Ik merkte dat mijn denken vastliep over wat ‘het geloof van kinderen is’. De vele, uiteenlopende ontwikkelingsfasen van de mens hebben recht op een eigen ruimte en acceptatie zonder voorwaarden.

Voor jonge kinderen is ‘cognitief geloven’ iets totaal onbekends. Ze missen vaak de taal, hun begrijpen is in ontwikkeling. Soms zien ze werkelijkheden nog niet, terwijl ze andere werkelijkheden juist beter zien dan volwassenen. Ze hebben zichzelf niet achter de tralies van een rationele benadering opgesloten.
Het magische in hun denken is deel van hun ontwikkeling, maar daarom zijn ze nog niet minder deel van het lichaam van Christus. Al maakt dat het spreken over geloof wel ingewikkeld. Als er al een volwassen begrip van geloof bestaat, dan kun je dat niet op kinderen leggen als een meetlint voor hun geloof. Zou je trouwens met zo’n begrip ‘volwassen geloof’ generaties beter kunnen verbinden?
Ook op hun handelen kun je ook niet zonder meer een christelijke ethiek toepassen: zo gedragen we ons als christenen. Wat ze doen telt natuurlijk wel en in hun daden kunnen ze niet alleen hun groeiende menszijn weerspiegelen, maar ook een pril besef van wie Jezus is.

Welke ingang is er om te praten over de rol van kinderen, hun betekenis en plaats in de gemeente? Welk taalgebruik verbindt ons? Het idee dat je over ‘een kinderlijk geloof’ kunt spreken werkt voor mij verwarrend. Kinderlijk is geen neutrale term. Welk basisschoolkind zal over zichzelf zeggen dat het een kinderlijk geloof heeft?
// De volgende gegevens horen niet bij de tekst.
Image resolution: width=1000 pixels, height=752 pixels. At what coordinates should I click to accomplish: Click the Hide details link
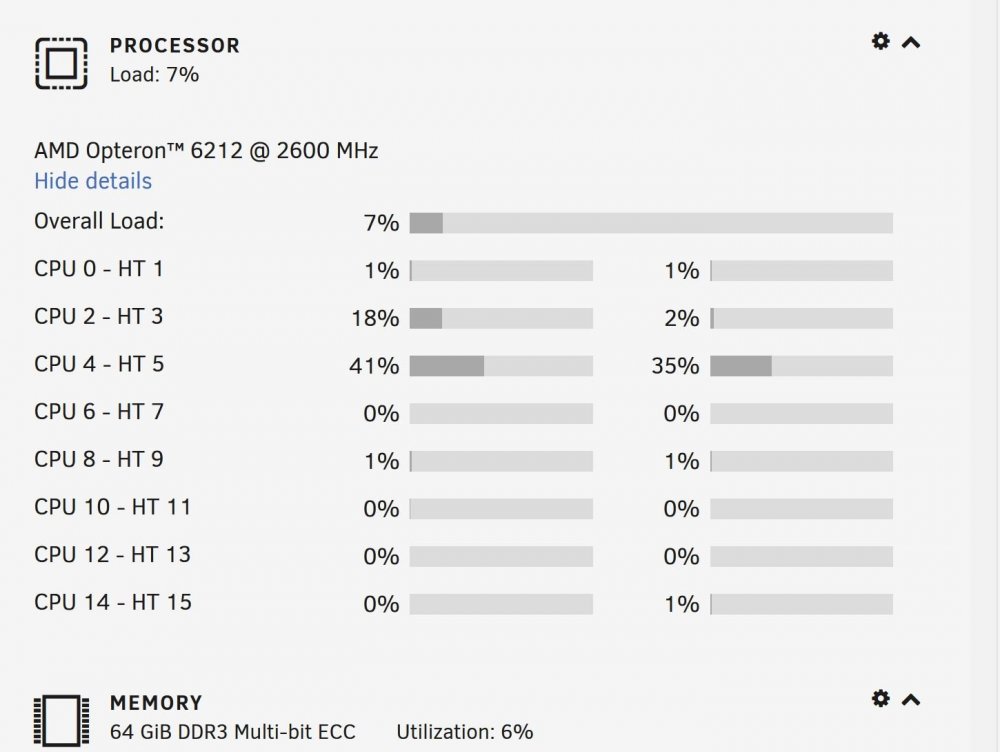point(93,181)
Alleen volwassenen gebruiken de uitdrukking en dan vaak nog in de verontschuldigende zin: ik heb maar een kinderlijk geloof.

Ik vind het behulpzamer om te spreken over de spiritualiteit van kinderen, al kan dat woord allergische reacties geven. Al verschillen de definities van spiritualiteit nogal, de nadruk ligt denk ik toch minder op de cognitieve inhoud van je geloof, dan op het totaal van geloofsbeleving. Die geloofsbeleving kan sterk uiteenlopen tussen gemeenteleden. Geloofsbeleving is een intiem en kwetsbaar domein, daar praten we niet zo makkelijk over.
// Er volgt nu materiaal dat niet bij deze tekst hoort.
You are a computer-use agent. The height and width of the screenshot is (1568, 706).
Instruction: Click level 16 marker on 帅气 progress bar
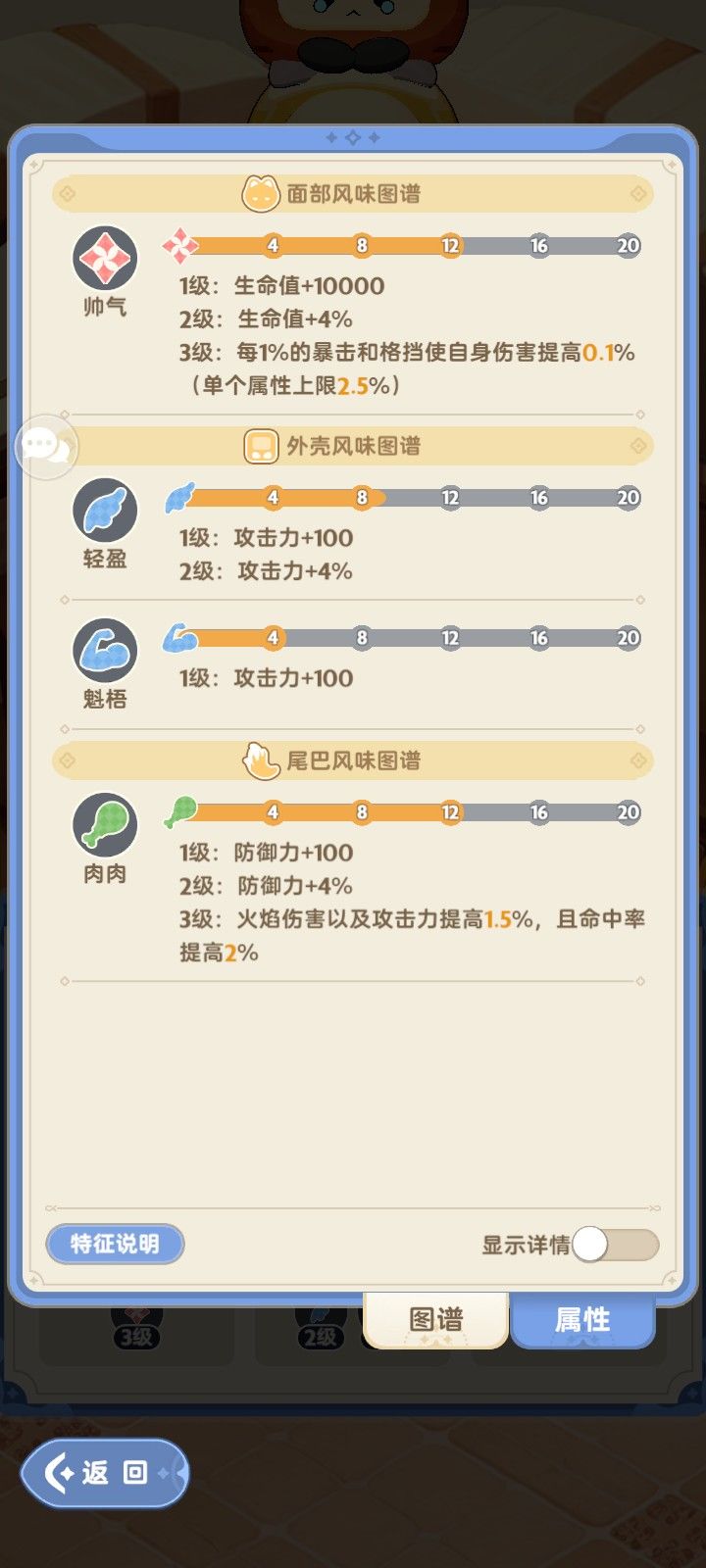pos(539,246)
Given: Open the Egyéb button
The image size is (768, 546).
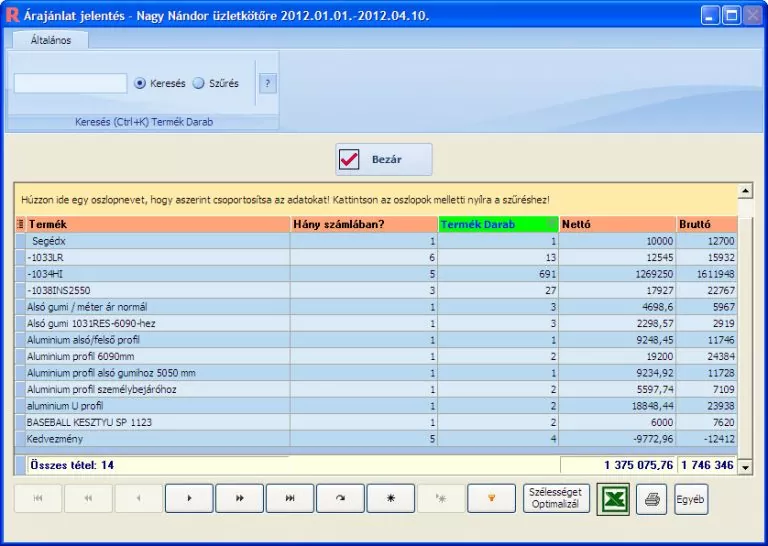Looking at the screenshot, I should click(x=691, y=498).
Rebecca Nye heeft een bruikbare omschrijving gegeven van kinderen en spiritualiteit: ‘de vele manieren waarop God bij kinderen is en de kinderen bij God zijn’. God is bij kinderen en kinderen zijn bij God. De kinderspiritualiteit, de manier van bij God zijn, verschilt van die van volwassenen, maar Gods aanwezigheid staat! Dat lijkt me een fundamenteel uitgangspunt: God is bij kinderen en kinderen zijn bij God. Kinderen zijn niet actief, bewust de hele tijd bij God, net zomin als volwassenen. Ze zijn op hun manier en passend bij hun ontwikkelingsfase bij God. Ze hebben geen belijdenis van hun geloof nodig om bij God te zijn, want God kiest om bij hen te zijn.

Dat biedt ruimte om samen een gemeente te vormen, een lichaam van Christus, bij elkaar en met elkaar en verschillend van elkaar. Ik spreek dus liever over kinderen en spiritualiteit dan over het ‘geloofsleven’ van kinderen. Het woord geloofsleven is te veel ingevuld door volwassenen, hun ervaring en wereldvisie. Dat brengt niet samen.

Tegelijkertijd roept dat bij mij de vraag op wat deze spiritualiteit voor andere leeftijdsgroepen in de gemeente betekent: hoe is God bij hen en hoe zijn zij bij God? Wat is de spiritualiteit van onze gemeente? Hoe zijn wij bij God in onze eredienst op zondag en tijdens andere ontmoetingen? En hoe is God bij ons? Hoe leven we met dit besef?

Het is voor mij niet vrijblijvend. Durf ik mijn geloofsbeleving wat losser te laten en mee te gaan in een andere vorm van spiritualiteit, die van kinderen?